Case Study Awoiska Van Der Molen photography

Awoiska Van Der Molen was born in 1972 in the Netherlands she lives and works in Amsterdam she has participated in numerous group exabitions at institutions including pier 24 in san Francisco Huis Marseille in Amsterdam, FoMu in Antwerp, Nederlands Fotomuseum in Rotterdam and Kyotographie in Kyoto. In 2016 van der Molen has held her first major museum solo show at FOAM Amsterdam. Her work is represented in public and museum collections such as the Victoria and Albert Museum in London, Stedelijk Museum in Amsterdam, Museum of Photography in Seoul and The Hague Museum of Photography. Van der Molen is the recipient of the Larry Sultan Photography Award in 2017, received the Japanese Hariban Award in 2014 and was finalist at the Hyères Festival International de Mode et de Photographie in France in 2011. Her monograph Sequester was nominated for the Paris Photo / Aperture First Book Prize in 2014. Awoiska van der Molen graduated with a MFA in Photography at the St. Joost Academy, Breda in the Netherlands.
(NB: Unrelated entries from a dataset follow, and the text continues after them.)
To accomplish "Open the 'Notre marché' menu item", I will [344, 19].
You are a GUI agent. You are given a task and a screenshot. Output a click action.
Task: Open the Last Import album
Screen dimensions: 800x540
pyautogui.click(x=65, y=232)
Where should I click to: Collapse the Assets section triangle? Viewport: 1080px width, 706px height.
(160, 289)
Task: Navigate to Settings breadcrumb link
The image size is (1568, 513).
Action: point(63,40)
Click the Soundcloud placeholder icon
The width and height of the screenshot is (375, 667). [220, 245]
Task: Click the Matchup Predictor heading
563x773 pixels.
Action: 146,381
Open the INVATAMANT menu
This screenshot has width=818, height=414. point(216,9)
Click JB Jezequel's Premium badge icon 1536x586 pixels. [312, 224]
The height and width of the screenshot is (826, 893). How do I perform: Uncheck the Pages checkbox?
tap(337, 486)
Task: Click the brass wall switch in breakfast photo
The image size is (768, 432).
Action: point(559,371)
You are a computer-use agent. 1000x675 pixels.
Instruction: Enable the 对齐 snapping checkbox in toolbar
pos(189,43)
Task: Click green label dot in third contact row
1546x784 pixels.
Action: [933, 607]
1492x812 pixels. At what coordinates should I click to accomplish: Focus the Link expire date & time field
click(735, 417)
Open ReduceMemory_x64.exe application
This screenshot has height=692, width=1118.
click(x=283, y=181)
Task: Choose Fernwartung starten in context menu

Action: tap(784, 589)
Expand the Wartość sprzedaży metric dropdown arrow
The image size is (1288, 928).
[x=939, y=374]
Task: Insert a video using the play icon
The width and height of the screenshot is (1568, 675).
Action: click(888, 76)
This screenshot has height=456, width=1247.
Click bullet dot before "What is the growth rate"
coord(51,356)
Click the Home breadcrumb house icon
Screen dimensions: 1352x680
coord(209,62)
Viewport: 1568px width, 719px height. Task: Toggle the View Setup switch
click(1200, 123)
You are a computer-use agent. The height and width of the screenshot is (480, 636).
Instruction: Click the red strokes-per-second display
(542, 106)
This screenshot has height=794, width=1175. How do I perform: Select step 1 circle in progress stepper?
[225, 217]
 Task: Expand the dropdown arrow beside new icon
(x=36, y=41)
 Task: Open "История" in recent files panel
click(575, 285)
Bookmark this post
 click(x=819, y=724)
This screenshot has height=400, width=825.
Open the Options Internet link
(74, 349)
Her practice is informed by an intuitive approach to image making, and her interest in the intangible qualities of her subjects. 

Awosika van der molen early work includes portraits of women on the street of new York, families sitting together or other works where her sitters attention lies beyond the camera she uses this approach in her work of urban environments producing uncanny pictures of ominous houses and streets since 2009. Awosika van der molen has also taken black and white abstract images in nature spending long periods of time in solitude in remote landscapes she slowly uncovers the identity of the landscape she in she searches for a state of being in which the boundaries between herself and her blur I don’t really understand this however I think she’s trying to get photos that express the landscape in a different way from the norm and its definitely different in sense that you don’t know what your looking at until you look closer I quiet like it, it looks very unique and there’s not a lot of uniqueness in todays photography.